--- START OF Listing ---

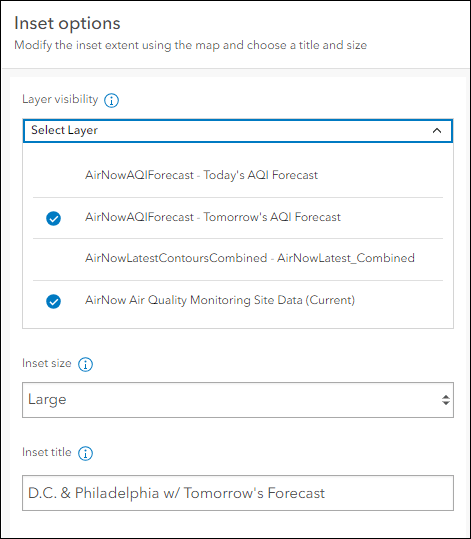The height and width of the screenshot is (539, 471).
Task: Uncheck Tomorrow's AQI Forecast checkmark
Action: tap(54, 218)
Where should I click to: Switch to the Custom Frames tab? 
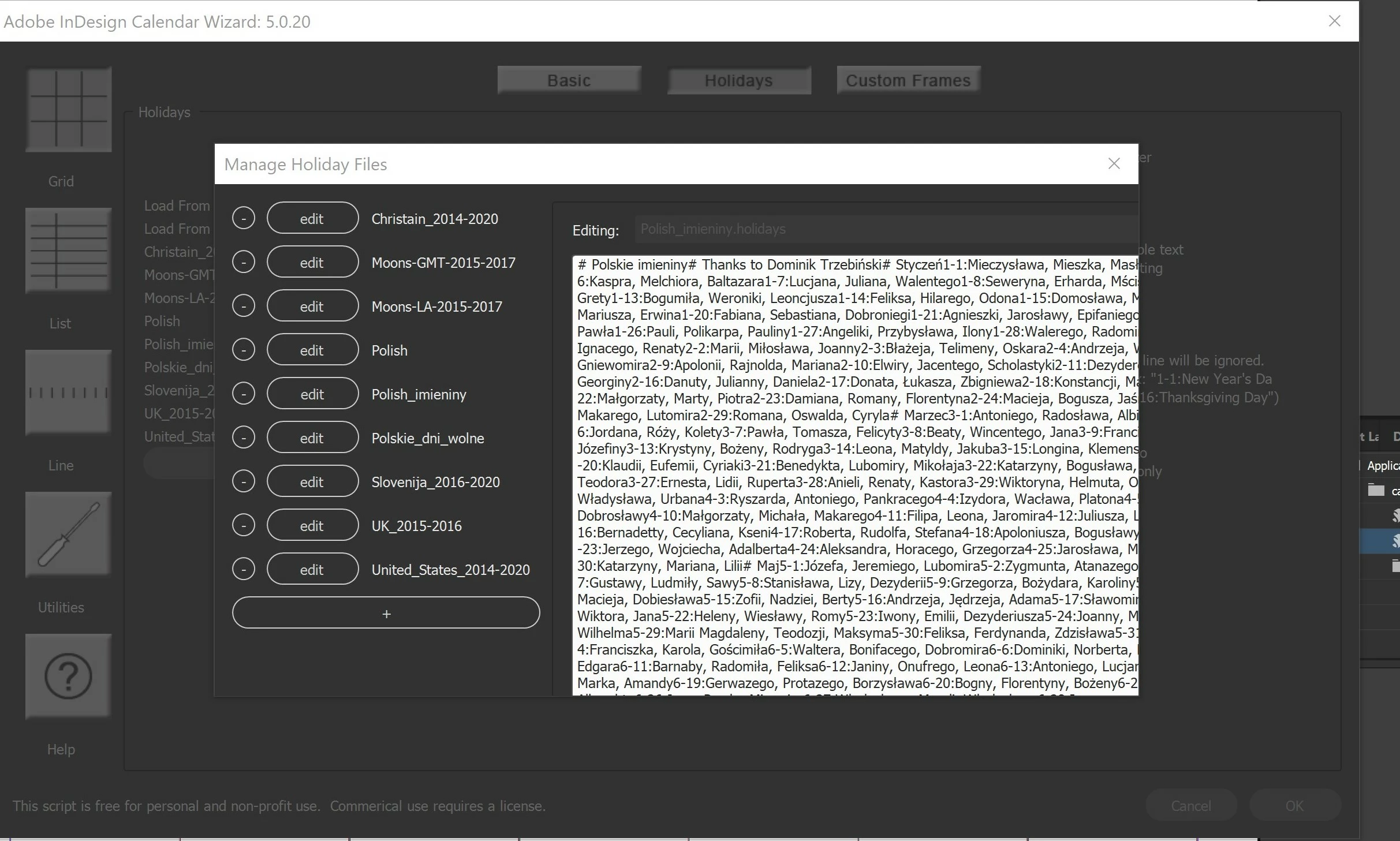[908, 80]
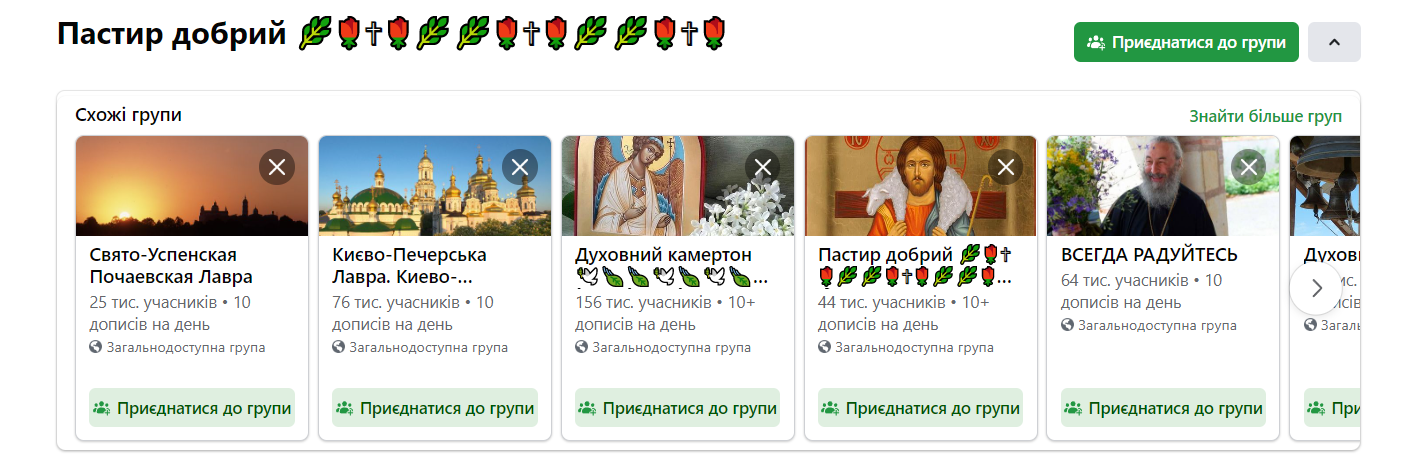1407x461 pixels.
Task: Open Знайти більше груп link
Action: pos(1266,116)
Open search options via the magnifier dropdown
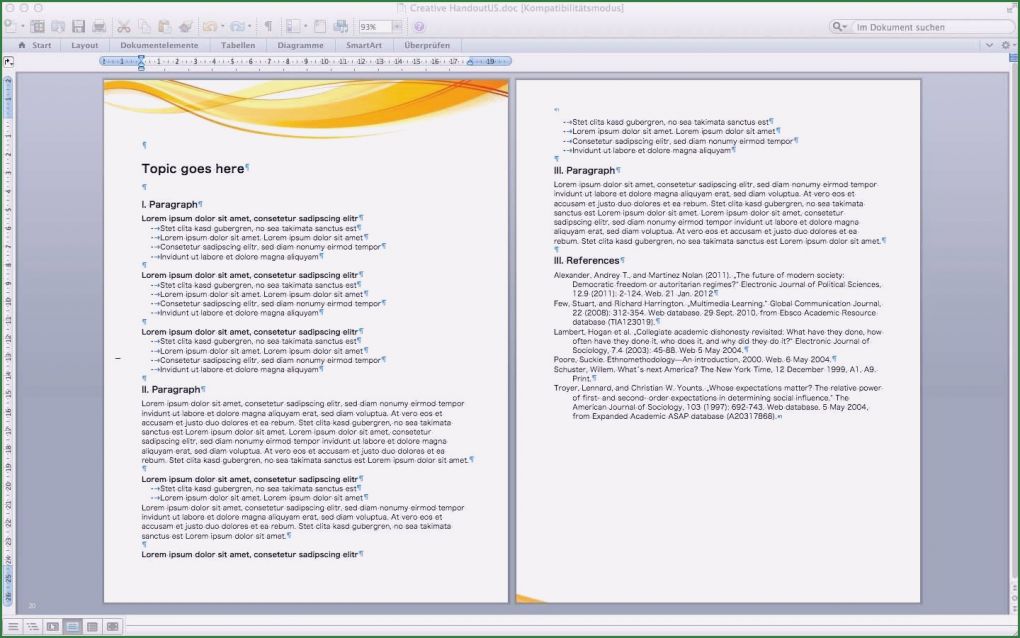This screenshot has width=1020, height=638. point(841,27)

--- END OF Listing ---

_Objective_
Please reproduce all the records above with "dropdown" swapped for "menu" and everything else unchanged, leaving out the pictures.

_Response to this exercise_
The height and width of the screenshot is (539, 471).
Task: Uncheck Tomorrow's AQI Forecast checkmark
Action: tap(54, 218)
Where should I click to: Switch to the Custom Frames tab? 
[908, 80]
1407x461 pixels.
Task: Open Знайти більше груп link
Action: pos(1266,116)
Open search options via the magnifier menu
This screenshot has width=1020, height=638. point(841,27)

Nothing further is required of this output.